柿田川(かきたがわ)は、富士山の南東に位置する清水町から湧き出る川です。それは、富士山の雪が溶けて、地面深くに沈み混み、長い年月をかけて地上に出てきた水からなる川になります。

柿田川はなんと数十カ所から湧き出てくる大量の「湧き水」が水源となっています。このたくさんの湧き水こそが、川の水の源になっているというわけです。

柿田川の水はとてもキレイであることから「清流(せいりゅう)」として知られており、岐阜県の長良川(ながらがわ)・高知県の四万十川(しまんとがわ)とともに「日本三大清流」の一つに数えられています。

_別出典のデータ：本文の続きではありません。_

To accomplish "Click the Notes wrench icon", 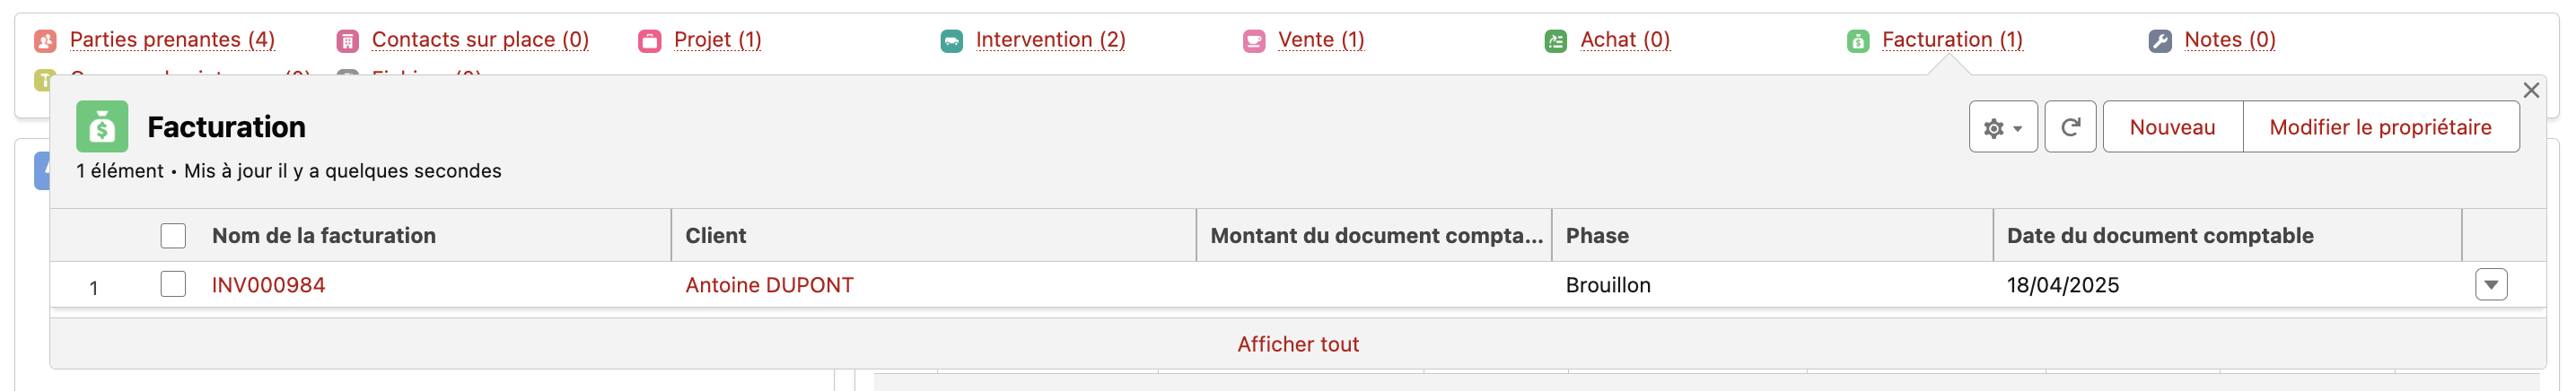I will click(x=2159, y=41).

柿田川の水はとてもキレイで人々の生活や工業などにも欠かせないものとなっています。そして沼津市や三島市の人々の「飲み水」として提供されているほど重要なため、後述のように「一級河川(いっきゅうかせん)」に指定されています。

「日本一短い一級河川」柿田川

柿田川の全長は南へわずか約1.2kmであり、いわゆる「一級河川」の中ではなんと「日本で最も短い川」となっています。つまり、清水町で水が湧き出てから、すぐ南1.2kmの地点で狩野川と合流して終わってしまうため、これだけ距離が短いというわけです。

一級河川(いっきゅうかせん)」とは、国土交通省によって「この川は最もその地域に、人々の暮らしや経済に大きな影響を与えている」と認定された川です。なので、ただ「長い」というだけでは、ただちに一級河川に認定されるとは限りません。すごく極端な例を出すと、約1,000kmくらいあるめっちゃくちゃ長い川とかであっても、仮に川の周辺に民家や工場が無くて誰も住んでいなければ、誰も川の水を使って農業・工業・洗濯・炊事・入浴などをすることはないため、人々の生活になんら影響を与えていないことになります。そのため、長いからといって必ずしも「一級河川」とはならないわけです。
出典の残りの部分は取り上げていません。